====== Provided material ======

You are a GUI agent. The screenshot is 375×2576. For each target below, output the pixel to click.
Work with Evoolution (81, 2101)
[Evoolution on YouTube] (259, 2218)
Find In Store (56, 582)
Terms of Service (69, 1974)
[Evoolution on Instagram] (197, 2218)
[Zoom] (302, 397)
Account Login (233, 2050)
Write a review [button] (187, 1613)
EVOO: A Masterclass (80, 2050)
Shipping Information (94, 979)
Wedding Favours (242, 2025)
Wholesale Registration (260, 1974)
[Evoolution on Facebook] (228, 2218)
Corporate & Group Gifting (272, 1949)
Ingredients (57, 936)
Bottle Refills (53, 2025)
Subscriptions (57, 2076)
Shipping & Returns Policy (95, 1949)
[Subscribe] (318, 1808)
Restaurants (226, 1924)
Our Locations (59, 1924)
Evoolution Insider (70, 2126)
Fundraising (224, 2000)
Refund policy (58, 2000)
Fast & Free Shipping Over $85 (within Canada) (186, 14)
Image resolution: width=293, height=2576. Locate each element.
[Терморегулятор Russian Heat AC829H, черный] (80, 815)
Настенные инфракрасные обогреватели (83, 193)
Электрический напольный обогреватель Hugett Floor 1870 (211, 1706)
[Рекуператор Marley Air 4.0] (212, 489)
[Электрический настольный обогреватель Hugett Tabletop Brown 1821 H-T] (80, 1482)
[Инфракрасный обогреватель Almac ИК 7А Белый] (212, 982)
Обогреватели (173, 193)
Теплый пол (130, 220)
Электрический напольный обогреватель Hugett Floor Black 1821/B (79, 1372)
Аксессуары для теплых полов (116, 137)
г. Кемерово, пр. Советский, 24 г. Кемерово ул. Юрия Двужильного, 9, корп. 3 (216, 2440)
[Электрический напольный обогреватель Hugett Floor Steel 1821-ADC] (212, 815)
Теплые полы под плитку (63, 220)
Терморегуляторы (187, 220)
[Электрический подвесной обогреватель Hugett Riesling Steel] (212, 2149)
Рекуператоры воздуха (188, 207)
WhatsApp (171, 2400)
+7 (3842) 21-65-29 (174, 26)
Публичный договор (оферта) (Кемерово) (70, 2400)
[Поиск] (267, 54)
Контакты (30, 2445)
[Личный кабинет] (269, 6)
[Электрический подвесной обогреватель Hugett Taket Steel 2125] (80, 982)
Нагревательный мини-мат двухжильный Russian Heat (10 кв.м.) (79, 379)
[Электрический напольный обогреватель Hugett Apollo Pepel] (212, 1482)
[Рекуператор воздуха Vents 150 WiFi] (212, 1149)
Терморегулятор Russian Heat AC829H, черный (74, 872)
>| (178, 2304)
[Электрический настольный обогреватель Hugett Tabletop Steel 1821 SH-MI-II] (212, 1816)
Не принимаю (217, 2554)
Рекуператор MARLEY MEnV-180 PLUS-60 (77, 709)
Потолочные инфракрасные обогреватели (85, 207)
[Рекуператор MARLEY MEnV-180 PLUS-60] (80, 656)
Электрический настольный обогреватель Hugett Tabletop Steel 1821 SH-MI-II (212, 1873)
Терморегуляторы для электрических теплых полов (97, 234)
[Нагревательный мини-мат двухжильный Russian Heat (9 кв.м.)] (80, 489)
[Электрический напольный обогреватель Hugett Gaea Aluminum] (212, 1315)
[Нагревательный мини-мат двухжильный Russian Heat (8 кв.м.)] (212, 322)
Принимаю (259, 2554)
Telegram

======

▸ **Task brief**:
Each line from the start of the records through the line holding "Terms of Service (69, 1974)" must be returned exactly; nothing else belongs in the answer.

▸ **Task solution**:
You are a GUI agent. The screenshot is 375×2576. For each target below, output the pixel to click.
Work with Evoolution (81, 2101)
[Evoolution on YouTube] (259, 2218)
Find In Store (56, 582)
Terms of Service (69, 1974)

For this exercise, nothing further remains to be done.